**BUT DE L'EXERCICE:** Veuillez recopier à l'identique, dans le texte du document, tout le passage qui va de « Paris Lundi 11 » jusqu'à « son propre père. ».

**TEXTE DU DOCUMENT:**
======
Pierre LOUYS
Lettre autographe signée adressée à Georges Louis : "Oh ! En 1930 ce sera bien différent sans doute ; mais j'aurai 60 ans dans quinze ans ; et je m'inquiète d'abord de 1917 ; même de 1916."
Paris Lundi 11 septembre [1916], 13x20,5cm, 3 pages sur 2 feuillets.
Lettre autographe de Pierre Louÿs signée de son initiale, adressée à Georges Louis. Deux pages rédigées à l'encre violette sur deux feuillets. Pliures centrales inhérentes à l'envoi.
Belle lettre adressée à son frère Georges Louis avec qui Pierre Louÿs entretint une très intime relation et qu'il considéra comme son propre père.
======
**DONNÉES BRUTES:**
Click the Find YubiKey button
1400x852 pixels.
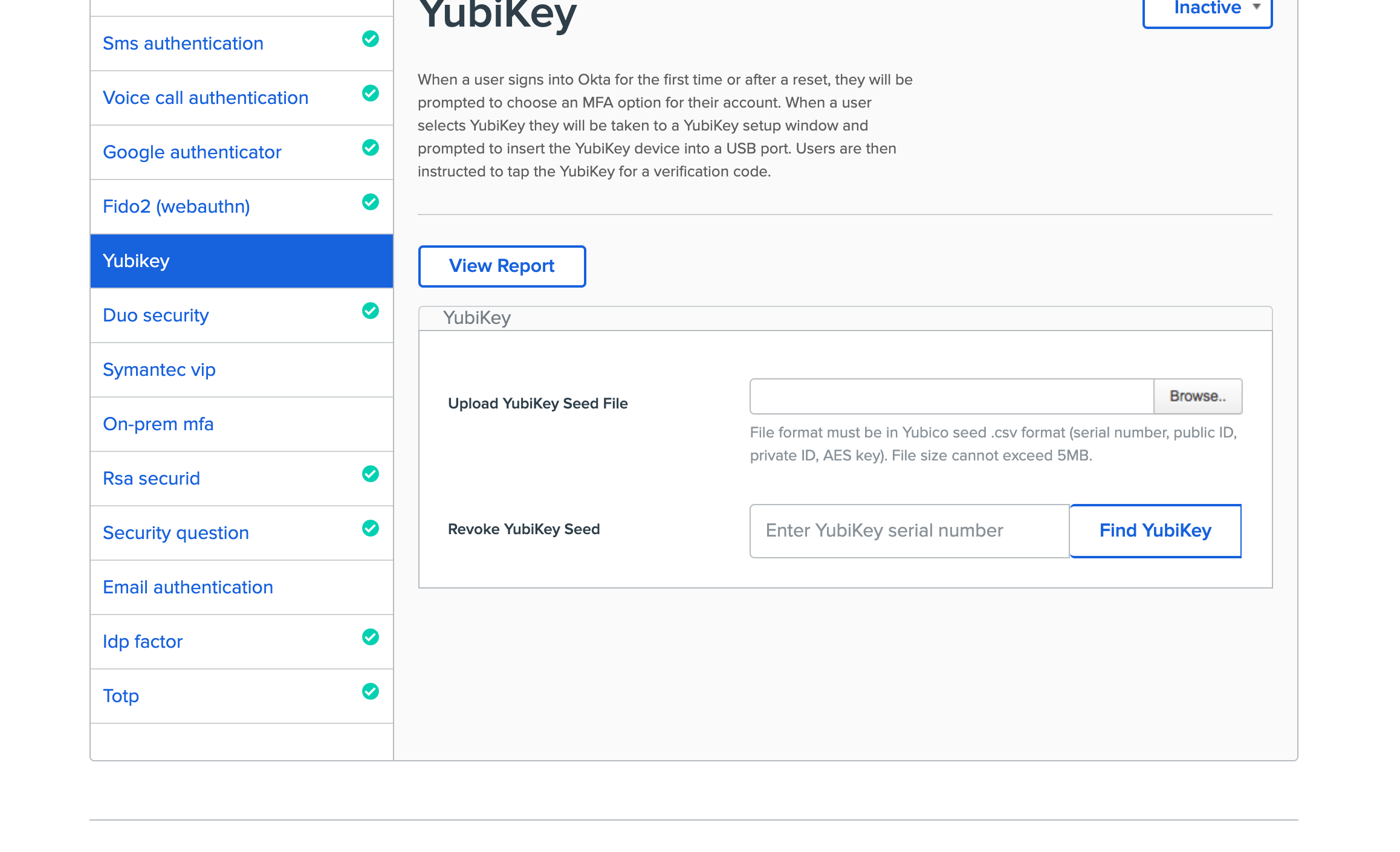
======
**SOLUTION:**
Paris Lundi 11 septembre [1916], 13x20,5cm, 3 pages sur 2 feuillets.
Lettre autographe de Pierre Louÿs signée de son initiale, adressée à Georges Louis. Deux pages rédigées à l'encre violette sur deux feuillets. Pliures centrales inhérentes à l'envoi.
Belle lettre adressée à son frère Georges Louis avec qui Pierre Louÿs entretint une très intime relation et qu'il considéra comme son propre père.